On July 4, 2002, Media Lens issued a media alert update titled ‘Climate of Silence‘:
We suggested that Media Lens readers contact Michael McCarthy and John Vidal – the environment editors of The Independent and The Guardian, respectively – to ask why their newspapers provide such minimal and skewed coverage of the likely disastrous impacts of human-induced climate change, the work of climate campaigners, the intense lobbying of politicians by big business, the massive sums of public monies that subsidise the fossil fuel industries, and the inadequacy of the Kyoto Protocol. As far as we are aware, The Independent’s McCarthy has not responded to any emails from Media Lens editors or readers.
On July 4, Media Lens editor David Cromwell received this response from The Guardian’s environment editor, John Vidal:
Dear David,
I think it would be a notion (should you want to play fairly in these exchanges) to send your subscribers the full email that I sent John Smith [name changed to preserve anonymity], one of your subscribers, after he sent me a letter on your suggestion to get people to write to me. I include it below. As I said to him, if you have any specific ideas what we should be doing or how we should be covering global warming, or if you want to come and have a chat, then call me and we’ll talk.
(I have just done a search on our archives and found that since 1985 we have done more than 3,500 articles on global warming – something like 200 a year. As we only publish on about 300 days a year, that’s not far short of 1 a day. That said, some of those could have been just throwaway lines which come up in searches.)
As a valued contributor, I find your comments a bit wild. But I enjoyed your book [Private Planet].
Best wishes
J
PS John Smith wrote back very sympathetically saying he never read the Guardian and had no idea about our coverage of global warming. But he made some good points about the role of newspapers generally.
John Vidal then enclosed a copy of the email that he’d sent to a Media Lens reader on May 29, 2002:
Dear John Smith,
Sorry not to get back to you before, but I have been away. You and several others linked to the Media Lens website have sent me emails, all asking roughly the same question.
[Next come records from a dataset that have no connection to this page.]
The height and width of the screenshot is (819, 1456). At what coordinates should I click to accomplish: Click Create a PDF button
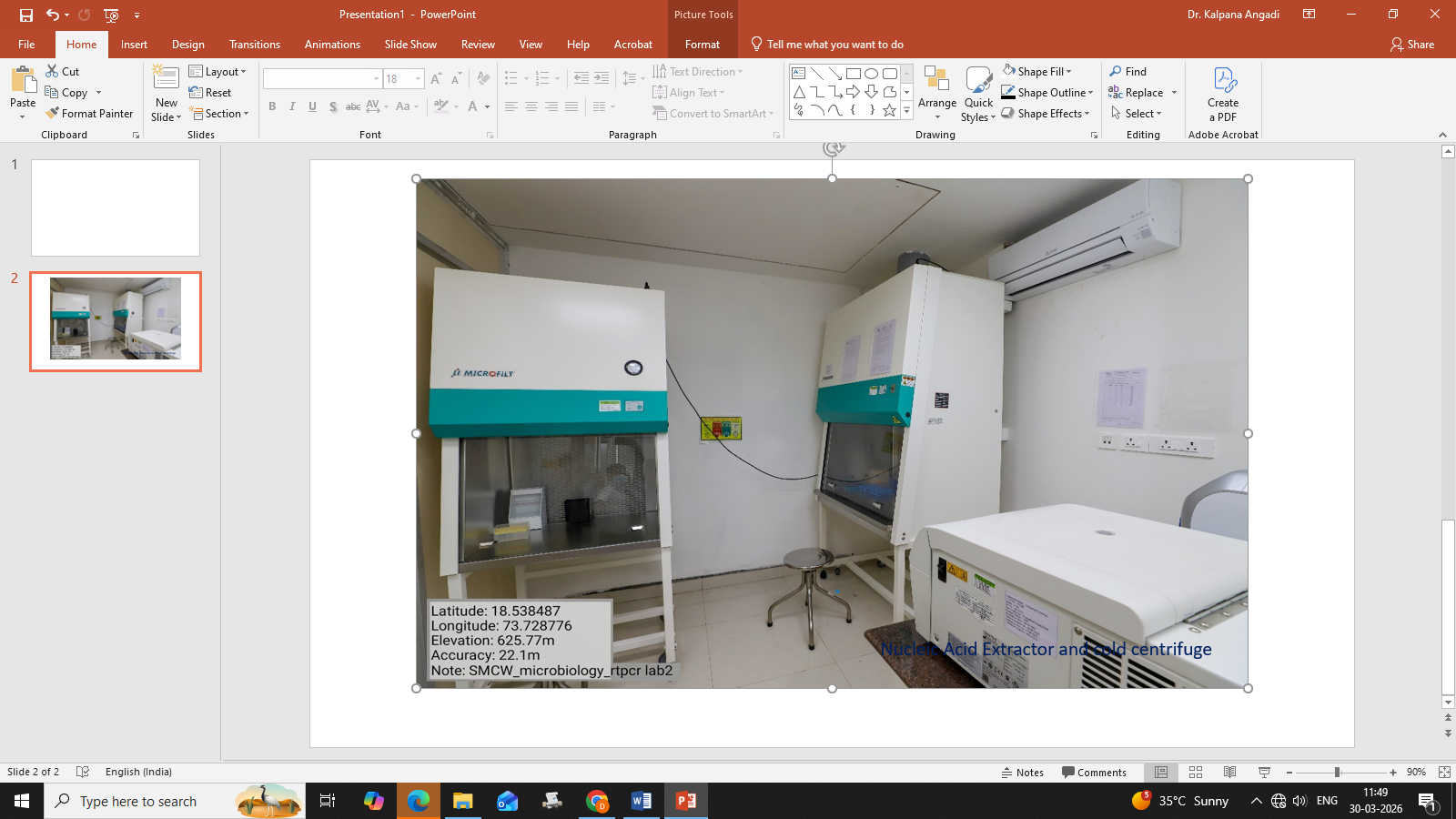pos(1222,94)
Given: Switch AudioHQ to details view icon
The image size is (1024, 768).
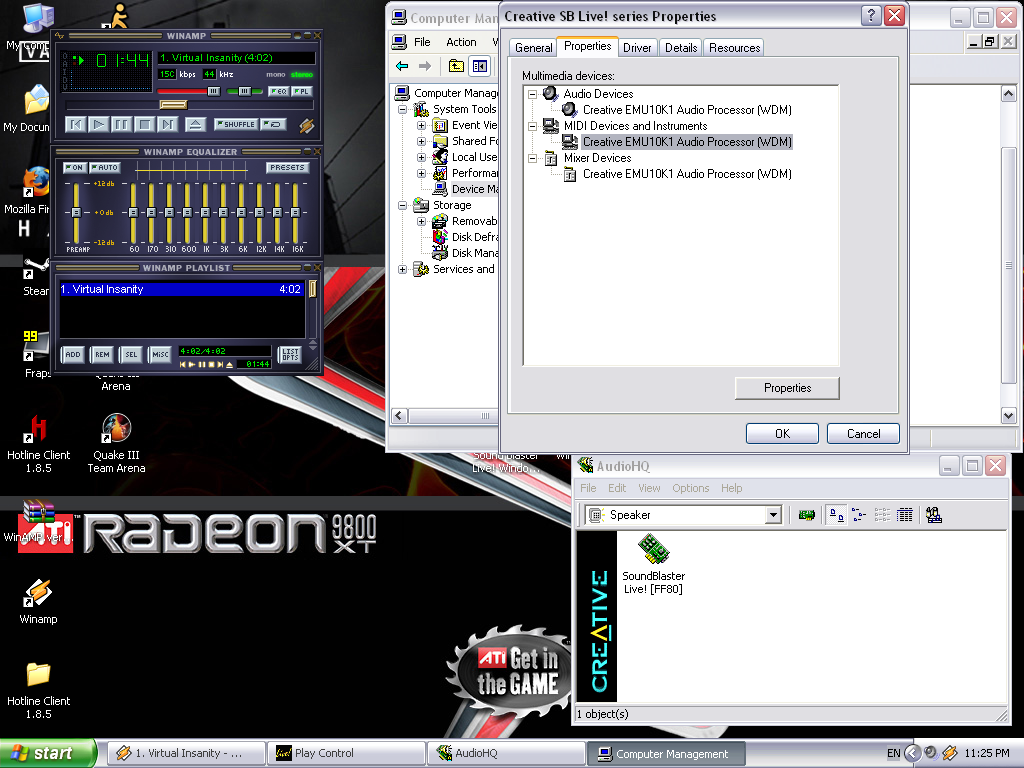Looking at the screenshot, I should click(x=905, y=515).
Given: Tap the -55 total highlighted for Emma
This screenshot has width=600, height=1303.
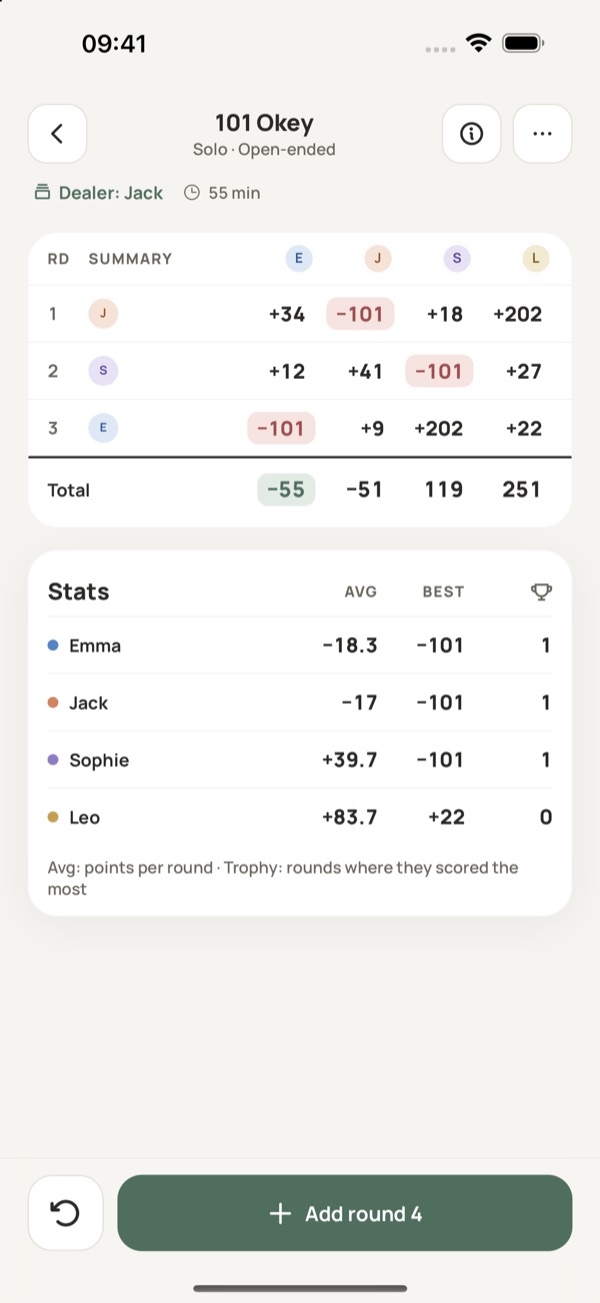Looking at the screenshot, I should pos(286,489).
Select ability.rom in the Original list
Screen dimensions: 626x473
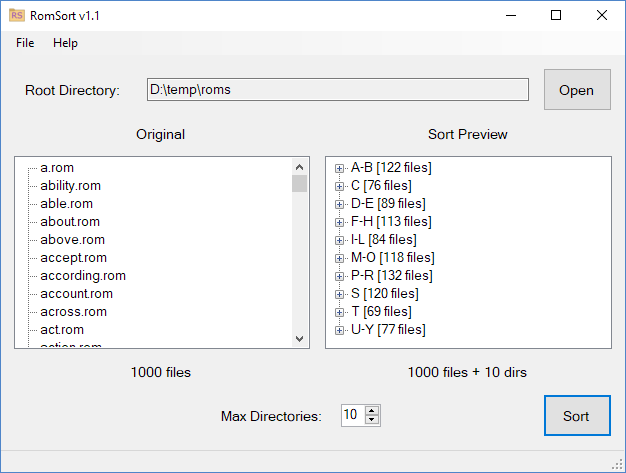(x=71, y=186)

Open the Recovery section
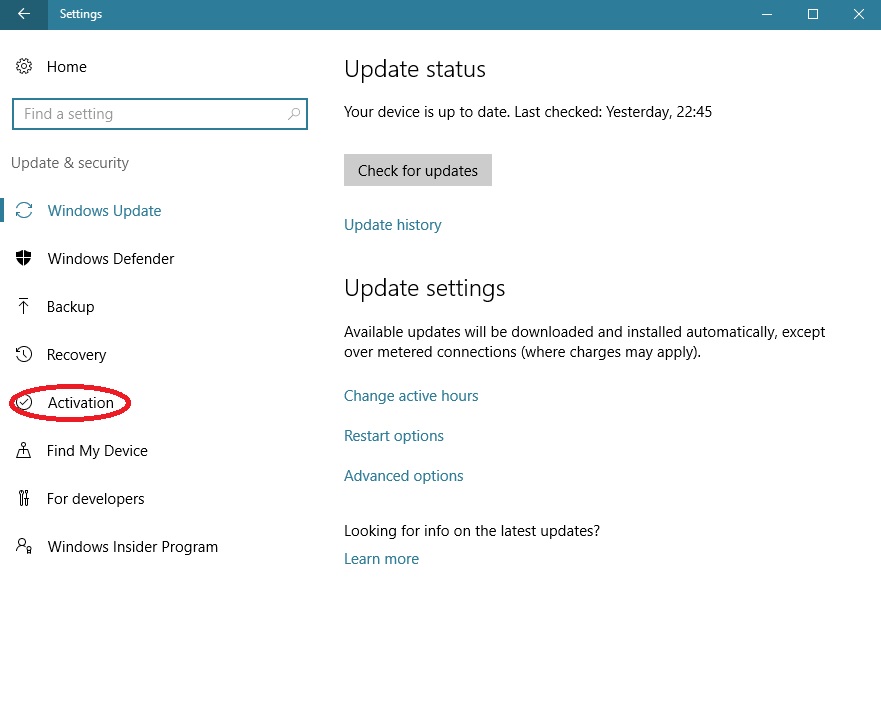pyautogui.click(x=76, y=355)
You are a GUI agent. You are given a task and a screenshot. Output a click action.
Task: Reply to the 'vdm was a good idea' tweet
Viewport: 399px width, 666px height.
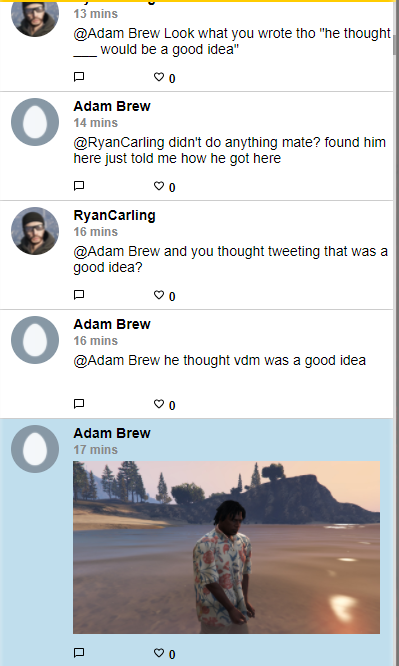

It’s hard to know where to start, and I dont want to be defensive, but i do think that if you’ve read the Guardian over the past 10 years you would know that we have covered climate change pretty well, if not comprehensively. Of all the environment debates, including GM foods, and going back, roads, nuclear, ozone holes etc, it has been the one which we return too most often and take the most seriously.
Paul Brown, our environment correspondedent, takes the lead on writing global warming pieces. He’s written books about it (literally) and, from looking at the archives, he writes on average, one piece a week. They range from straight news reporting of conferences, scientific papers etc, through to feature and investigative pieces.
Paul and I share environment coverage, and I lead on other topics, like food and water, transport, animals and some international issues like the role of companies. and aid/ trade. Obviously, there is a vast range of subjects and concerns about the environment and the global debate spins around a lot. As environment editor I have only contributed 36 pieces in the past two years, but in mitigation I have commissioned tens of thousands of words about the debate for the environment pages.
As well as Paul and I, writers like George Monbiot (columnist) , Tim Radford, (science editor), Madeleine Bunting (leaders), Larry Elliott (economics editor), Ros Coward (columnist), numerous freelances, including Michael Meacher (minister), Jonathon porritt (ex foe), Tony Juniper (Foe), Jeremy Leggett (solar century), Greenepace people, investigative writers like Andy Rowell, groups like the RSPB, industry leaders and others have all had long articles. On top of that our website has heaps of pieces….
It’s not just a commitment to sitting in the office. We have sent people to four continents to report the issues and the all the major global and national conferences. We have had long pieces from the pacific islands, from the Himalayas, Switzerland, Africa, South America and almost everywhere else I can think of. Almost all express concern or fear over what is happening . We’re also trying to make the links between it and other areas. It’s been the subject of some of our modest country diary pieces from all over Britain, in our coverage of floods, famine, travel, disasters, deforestataion, gardening, architecture, the arts. It’s been addressed in energy and budget supplements. I even once recall it in a football column, but they slighhtly missed the point.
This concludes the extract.